* Task item
Write out, word for word, every line in the data below from the one containing "You are a computer-use" to the one containing "Instruction: Click the", both of them included.

* Material for this exercise
· · ·
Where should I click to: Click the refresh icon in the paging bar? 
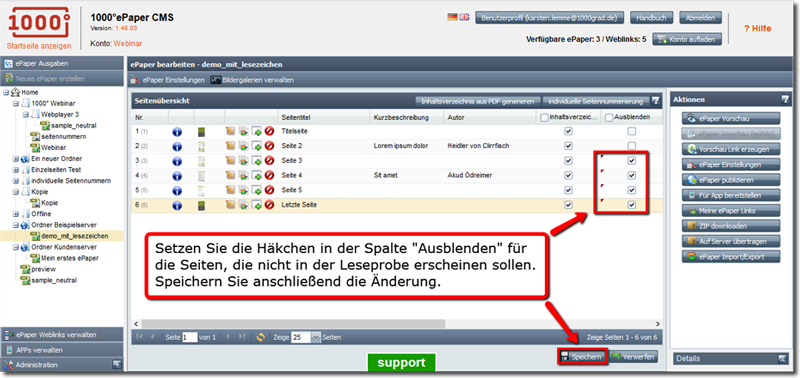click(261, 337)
· · ·
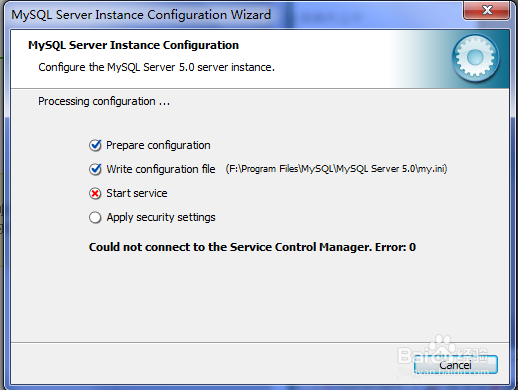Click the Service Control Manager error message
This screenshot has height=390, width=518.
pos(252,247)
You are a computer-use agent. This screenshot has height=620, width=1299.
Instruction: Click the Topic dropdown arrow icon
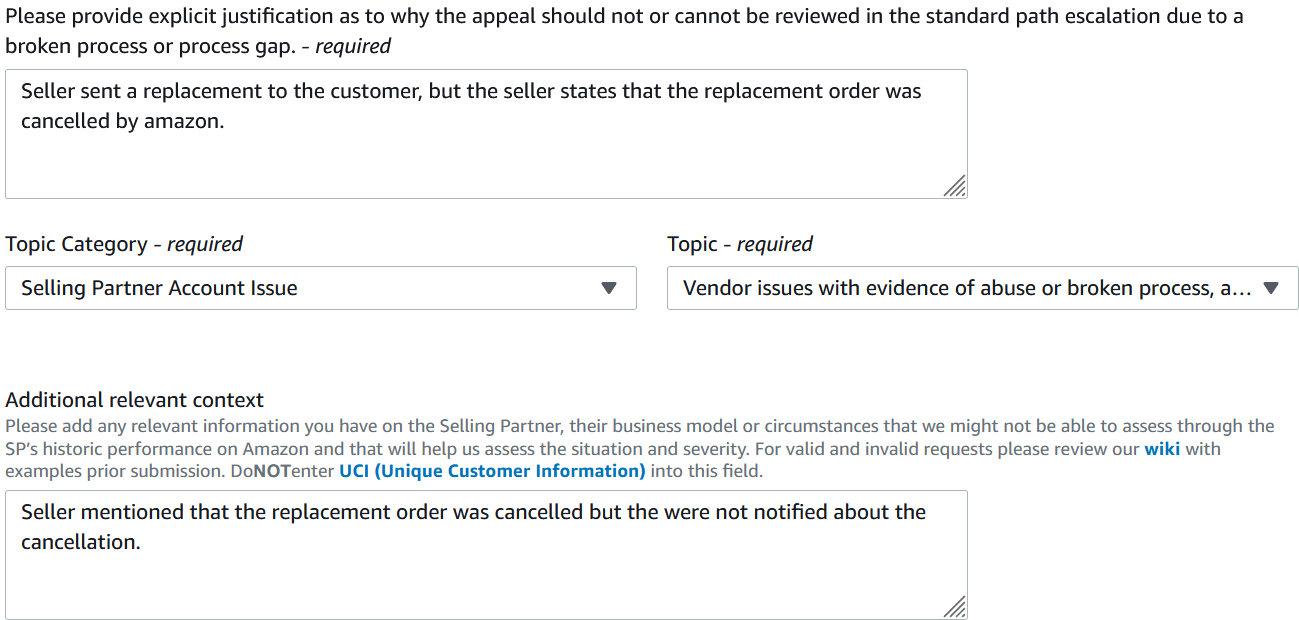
· · ·
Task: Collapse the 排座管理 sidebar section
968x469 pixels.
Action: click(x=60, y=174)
· · ·
* Expected answer
You are a computer-use agent. This screenshot has height=620, width=1299.
Instruction: Click the Topic dropdown arrow icon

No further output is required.